WORK TO COMPLETE — Copy the following entries line for line, with no changes.

ROWS —
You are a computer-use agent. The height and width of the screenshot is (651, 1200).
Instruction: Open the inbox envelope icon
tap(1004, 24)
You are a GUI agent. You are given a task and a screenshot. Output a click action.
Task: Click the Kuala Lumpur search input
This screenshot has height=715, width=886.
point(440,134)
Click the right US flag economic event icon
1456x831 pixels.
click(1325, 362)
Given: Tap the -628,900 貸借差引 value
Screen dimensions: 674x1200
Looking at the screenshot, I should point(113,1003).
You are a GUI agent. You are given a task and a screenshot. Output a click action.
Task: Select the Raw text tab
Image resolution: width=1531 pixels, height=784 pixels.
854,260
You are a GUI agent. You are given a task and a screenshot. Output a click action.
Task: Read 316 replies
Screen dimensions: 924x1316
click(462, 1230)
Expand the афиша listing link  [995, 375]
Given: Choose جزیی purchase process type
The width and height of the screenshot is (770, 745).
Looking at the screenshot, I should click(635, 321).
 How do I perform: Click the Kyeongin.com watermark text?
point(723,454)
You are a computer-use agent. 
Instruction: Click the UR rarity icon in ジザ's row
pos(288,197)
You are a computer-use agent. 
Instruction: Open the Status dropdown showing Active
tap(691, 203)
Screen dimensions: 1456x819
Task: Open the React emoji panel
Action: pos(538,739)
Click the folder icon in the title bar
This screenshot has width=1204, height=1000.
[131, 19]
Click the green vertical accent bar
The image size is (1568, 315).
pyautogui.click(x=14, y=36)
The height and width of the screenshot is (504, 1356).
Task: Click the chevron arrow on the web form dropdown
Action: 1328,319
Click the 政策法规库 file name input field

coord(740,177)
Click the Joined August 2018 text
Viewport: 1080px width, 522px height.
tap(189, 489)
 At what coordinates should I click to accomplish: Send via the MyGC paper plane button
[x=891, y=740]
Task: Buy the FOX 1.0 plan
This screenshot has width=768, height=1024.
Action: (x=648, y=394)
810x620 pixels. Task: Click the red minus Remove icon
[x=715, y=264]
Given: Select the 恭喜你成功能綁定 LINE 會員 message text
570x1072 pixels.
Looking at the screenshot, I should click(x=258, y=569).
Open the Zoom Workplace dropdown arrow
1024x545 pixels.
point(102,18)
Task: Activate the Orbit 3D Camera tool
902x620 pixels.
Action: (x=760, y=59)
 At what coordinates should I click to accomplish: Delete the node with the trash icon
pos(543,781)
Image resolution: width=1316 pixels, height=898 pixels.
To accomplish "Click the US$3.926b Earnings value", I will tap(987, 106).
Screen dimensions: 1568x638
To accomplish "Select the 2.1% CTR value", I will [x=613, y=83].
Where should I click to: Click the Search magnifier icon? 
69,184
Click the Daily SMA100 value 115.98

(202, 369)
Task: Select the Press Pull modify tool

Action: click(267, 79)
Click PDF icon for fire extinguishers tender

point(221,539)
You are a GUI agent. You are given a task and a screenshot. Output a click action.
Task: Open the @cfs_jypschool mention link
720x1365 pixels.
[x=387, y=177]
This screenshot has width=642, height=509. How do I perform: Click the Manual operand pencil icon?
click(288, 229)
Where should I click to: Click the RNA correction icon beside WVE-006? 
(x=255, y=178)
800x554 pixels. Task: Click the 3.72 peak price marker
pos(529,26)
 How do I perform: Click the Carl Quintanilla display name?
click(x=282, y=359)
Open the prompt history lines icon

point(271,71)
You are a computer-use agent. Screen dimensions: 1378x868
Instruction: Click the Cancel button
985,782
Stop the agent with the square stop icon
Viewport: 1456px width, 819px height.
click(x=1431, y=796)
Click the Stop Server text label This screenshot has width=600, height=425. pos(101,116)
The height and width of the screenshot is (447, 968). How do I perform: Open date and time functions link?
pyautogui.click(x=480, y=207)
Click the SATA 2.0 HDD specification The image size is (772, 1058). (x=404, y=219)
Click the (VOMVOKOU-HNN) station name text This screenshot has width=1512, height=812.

ANSWER FOR THIS EXERCISE —
You are a computer-use agent. The height and width of the screenshot is (651, 1200).
Instruction: Open the inbox envelope icon
tap(1004, 24)
You are a GUI agent. You are given a task and a screenshot. Output a click action.
Task: Click the Kuala Lumpur search input
This screenshot has height=715, width=886.
point(440,134)
Click the right US flag economic event icon
1456x831 pixels.
click(1325, 362)
Given: Tap the -628,900 貸借差引 value
Screen dimensions: 674x1200
Looking at the screenshot, I should point(113,1003).
You are a GUI agent. You are given a task and a screenshot. Output a click action.
Task: Select the Raw text tab
Image resolution: width=1531 pixels, height=784 pixels.
854,260
You are a GUI agent. You are given a task and a screenshot. Output a click action.
Task: Read 316 replies
Screen dimensions: 924x1316
click(462, 1230)
Expand the афиша listing link  [995, 375]
Given: Choose جزیی purchase process type
The width and height of the screenshot is (770, 745).
Looking at the screenshot, I should click(635, 321).
 How do I perform: Click the Kyeongin.com watermark text?
point(723,454)
You are a computer-use agent. 
Instruction: Click the UR rarity icon in ジザ's row
pos(288,197)
You are a computer-use agent. 
Instruction: Open the Status dropdown showing Active
tap(691, 203)
Screen dimensions: 1456x819
Task: Open the React emoji panel
Action: pos(538,739)
Click the folder icon in the title bar
This screenshot has width=1204, height=1000.
[131, 19]
Click the green vertical accent bar
The image size is (1568, 315).
pyautogui.click(x=14, y=36)
The height and width of the screenshot is (504, 1356).
Task: Click the chevron arrow on the web form dropdown
Action: 1328,319
Click the 政策法规库 file name input field

coord(740,177)
Click the Joined August 2018 text
Viewport: 1080px width, 522px height.
tap(189, 489)
 At what coordinates should I click to accomplish: Send via the MyGC paper plane button
[x=891, y=740]
Task: Buy the FOX 1.0 plan
This screenshot has width=768, height=1024.
Action: (x=648, y=394)
810x620 pixels. Task: Click the red minus Remove icon
[x=715, y=264]
Given: Select the 恭喜你成功能綁定 LINE 會員 message text
570x1072 pixels.
Looking at the screenshot, I should click(x=258, y=569).
Open the Zoom Workplace dropdown arrow
1024x545 pixels.
point(102,18)
Task: Activate the Orbit 3D Camera tool
902x620 pixels.
Action: (x=760, y=59)
 At what coordinates should I click to accomplish: Delete the node with the trash icon
pos(543,781)
Image resolution: width=1316 pixels, height=898 pixels.
To accomplish "Click the US$3.926b Earnings value", I will tap(987, 106).
Screen dimensions: 1568x638
To accomplish "Select the 2.1% CTR value", I will [x=613, y=83].
Where should I click to: Click the Search magnifier icon? 
69,184
Click the Daily SMA100 value 115.98

(202, 369)
Task: Select the Press Pull modify tool

Action: click(267, 79)
Click PDF icon for fire extinguishers tender

point(221,539)
You are a GUI agent. You are given a task and a screenshot. Output a click action.
Task: Open the @cfs_jypschool mention link
720x1365 pixels.
[x=387, y=177]
This screenshot has width=642, height=509. How do I perform: Click the Manual operand pencil icon?
click(288, 229)
Where should I click to: Click the RNA correction icon beside WVE-006? 
(x=255, y=178)
800x554 pixels. Task: Click the 3.72 peak price marker
pos(529,26)
 How do I perform: Click the Carl Quintanilla display name?
click(x=282, y=359)
Open the prompt history lines icon

point(271,71)
You are a computer-use agent. Screen dimensions: 1378x868
Instruction: Click the Cancel button
985,782
Stop the agent with the square stop icon
Viewport: 1456px width, 819px height.
click(x=1431, y=796)
Click the Stop Server text label This screenshot has width=600, height=425. pos(101,116)
The height and width of the screenshot is (447, 968). How do I perform: Open date and time functions link?
pyautogui.click(x=480, y=207)
Click the SATA 2.0 HDD specification The image size is (772, 1058). (x=404, y=219)
Click the (VOMVOKOU-HNN) station name text This screenshot has width=1512, height=812.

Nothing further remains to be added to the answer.